=== Begin Enclosure ===
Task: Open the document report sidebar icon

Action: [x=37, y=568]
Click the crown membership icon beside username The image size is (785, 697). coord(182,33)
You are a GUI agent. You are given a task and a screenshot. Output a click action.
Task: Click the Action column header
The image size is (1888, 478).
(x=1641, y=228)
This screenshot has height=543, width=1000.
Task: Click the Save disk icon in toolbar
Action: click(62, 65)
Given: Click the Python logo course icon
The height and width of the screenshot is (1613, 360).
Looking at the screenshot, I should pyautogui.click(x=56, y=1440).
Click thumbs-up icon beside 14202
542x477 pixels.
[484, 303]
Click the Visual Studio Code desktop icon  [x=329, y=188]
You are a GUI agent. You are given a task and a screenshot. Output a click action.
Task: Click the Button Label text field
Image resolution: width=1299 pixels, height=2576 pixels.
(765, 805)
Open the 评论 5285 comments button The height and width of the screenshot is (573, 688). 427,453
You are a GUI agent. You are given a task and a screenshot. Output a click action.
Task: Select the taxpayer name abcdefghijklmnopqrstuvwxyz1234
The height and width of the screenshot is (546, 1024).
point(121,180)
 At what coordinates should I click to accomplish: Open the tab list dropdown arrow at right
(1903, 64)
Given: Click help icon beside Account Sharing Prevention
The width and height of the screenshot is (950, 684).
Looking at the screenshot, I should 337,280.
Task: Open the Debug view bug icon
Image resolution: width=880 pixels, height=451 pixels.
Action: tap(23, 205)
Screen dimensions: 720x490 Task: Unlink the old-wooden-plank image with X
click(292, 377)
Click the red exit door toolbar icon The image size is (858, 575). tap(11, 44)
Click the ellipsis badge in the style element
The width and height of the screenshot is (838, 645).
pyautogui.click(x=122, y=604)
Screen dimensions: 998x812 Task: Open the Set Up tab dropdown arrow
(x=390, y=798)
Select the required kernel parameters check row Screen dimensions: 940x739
=== End Enclosure ===
Would you restate the material above word for word?

### Final answer
Task: Open the document report sidebar icon

Action: [x=37, y=568]
Click the crown membership icon beside username The image size is (785, 697). coord(182,33)
You are a GUI agent. You are given a task and a screenshot. Output a click action.
Task: Click the Action column header
The image size is (1888, 478).
(x=1641, y=228)
This screenshot has height=543, width=1000.
Task: Click the Save disk icon in toolbar
Action: click(62, 65)
Given: Click the Python logo course icon
The height and width of the screenshot is (1613, 360).
Looking at the screenshot, I should pyautogui.click(x=56, y=1440).
Click thumbs-up icon beside 14202
542x477 pixels.
[484, 303]
Click the Visual Studio Code desktop icon  [x=329, y=188]
You are a GUI agent. You are given a task and a screenshot. Output a click action.
Task: Click the Button Label text field
Image resolution: width=1299 pixels, height=2576 pixels.
(765, 805)
Open the 评论 5285 comments button The height and width of the screenshot is (573, 688). 427,453
You are a GUI agent. You are given a task and a screenshot. Output a click action.
Task: Select the taxpayer name abcdefghijklmnopqrstuvwxyz1234
The height and width of the screenshot is (546, 1024).
point(121,180)
 At what coordinates should I click to accomplish: Open the tab list dropdown arrow at right
(1903, 64)
Given: Click help icon beside Account Sharing Prevention
The width and height of the screenshot is (950, 684).
Looking at the screenshot, I should 337,280.
Task: Open the Debug view bug icon
Image resolution: width=880 pixels, height=451 pixels.
Action: tap(23, 205)
Screen dimensions: 720x490 Task: Unlink the old-wooden-plank image with X
click(292, 377)
Click the red exit door toolbar icon The image size is (858, 575). tap(11, 44)
Click the ellipsis badge in the style element
The width and height of the screenshot is (838, 645).
pyautogui.click(x=122, y=604)
Screen dimensions: 998x812 Task: Open the Set Up tab dropdown arrow
(x=390, y=798)
Select the required kernel parameters check row Screen dimensions: 940x739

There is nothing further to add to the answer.